What you need to do – Pick out each of the lines below that contains the word "item", and copy those lines. Case counts, so uppercase and lowercase letters must match.

Records shown –
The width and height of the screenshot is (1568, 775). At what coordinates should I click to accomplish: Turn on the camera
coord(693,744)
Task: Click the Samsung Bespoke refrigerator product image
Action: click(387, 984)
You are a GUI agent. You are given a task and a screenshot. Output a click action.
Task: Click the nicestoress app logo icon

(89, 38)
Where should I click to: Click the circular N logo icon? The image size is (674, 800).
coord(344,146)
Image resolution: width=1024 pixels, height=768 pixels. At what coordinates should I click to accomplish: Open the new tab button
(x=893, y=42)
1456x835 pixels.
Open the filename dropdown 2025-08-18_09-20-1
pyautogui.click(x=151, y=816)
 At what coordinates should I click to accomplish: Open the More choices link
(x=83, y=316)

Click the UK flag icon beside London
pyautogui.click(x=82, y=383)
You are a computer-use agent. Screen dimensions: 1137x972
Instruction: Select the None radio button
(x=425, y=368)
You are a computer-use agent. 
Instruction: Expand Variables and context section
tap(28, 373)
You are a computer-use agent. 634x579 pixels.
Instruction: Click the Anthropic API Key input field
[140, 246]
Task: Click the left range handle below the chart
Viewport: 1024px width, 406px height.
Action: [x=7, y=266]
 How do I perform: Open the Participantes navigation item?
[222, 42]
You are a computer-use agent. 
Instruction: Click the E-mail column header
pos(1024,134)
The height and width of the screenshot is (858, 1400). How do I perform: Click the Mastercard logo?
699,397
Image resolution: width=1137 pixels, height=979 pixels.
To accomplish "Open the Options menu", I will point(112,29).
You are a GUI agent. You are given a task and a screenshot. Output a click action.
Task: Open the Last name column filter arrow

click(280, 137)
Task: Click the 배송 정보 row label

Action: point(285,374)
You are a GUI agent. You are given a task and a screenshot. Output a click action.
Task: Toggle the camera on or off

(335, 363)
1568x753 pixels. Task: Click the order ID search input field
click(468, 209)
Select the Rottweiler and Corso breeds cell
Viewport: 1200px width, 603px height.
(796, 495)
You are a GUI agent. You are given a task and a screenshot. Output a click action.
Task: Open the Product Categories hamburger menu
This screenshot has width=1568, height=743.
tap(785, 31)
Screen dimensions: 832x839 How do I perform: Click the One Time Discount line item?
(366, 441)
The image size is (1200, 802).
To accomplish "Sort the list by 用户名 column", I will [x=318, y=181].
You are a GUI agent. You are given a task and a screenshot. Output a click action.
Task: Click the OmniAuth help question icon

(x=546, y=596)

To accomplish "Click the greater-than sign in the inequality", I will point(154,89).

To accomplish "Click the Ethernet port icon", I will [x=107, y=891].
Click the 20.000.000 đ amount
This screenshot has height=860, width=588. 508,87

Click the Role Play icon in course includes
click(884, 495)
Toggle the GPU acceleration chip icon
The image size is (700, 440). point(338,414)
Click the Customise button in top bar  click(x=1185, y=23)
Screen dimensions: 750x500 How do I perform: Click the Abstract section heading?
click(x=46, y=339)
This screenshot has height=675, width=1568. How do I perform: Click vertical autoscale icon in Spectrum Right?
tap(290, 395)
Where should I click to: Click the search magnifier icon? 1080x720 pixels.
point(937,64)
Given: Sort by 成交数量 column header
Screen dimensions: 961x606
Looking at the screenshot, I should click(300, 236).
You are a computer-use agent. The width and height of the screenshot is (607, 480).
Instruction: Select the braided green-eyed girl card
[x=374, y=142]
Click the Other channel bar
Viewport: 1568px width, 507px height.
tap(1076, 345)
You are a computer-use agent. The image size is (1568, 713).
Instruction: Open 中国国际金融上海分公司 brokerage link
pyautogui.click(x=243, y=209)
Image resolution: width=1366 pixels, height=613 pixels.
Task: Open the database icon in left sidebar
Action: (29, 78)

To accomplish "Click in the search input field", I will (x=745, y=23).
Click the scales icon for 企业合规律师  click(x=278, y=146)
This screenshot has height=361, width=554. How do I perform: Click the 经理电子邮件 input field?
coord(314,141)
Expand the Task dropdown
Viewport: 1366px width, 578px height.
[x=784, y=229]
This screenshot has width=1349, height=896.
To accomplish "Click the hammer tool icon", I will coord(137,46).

Finished answer –
 How do I perform: Open the Participantes navigation item?
Screen dimensions: 832x839 How do I perform: Click the One Time Discount line item?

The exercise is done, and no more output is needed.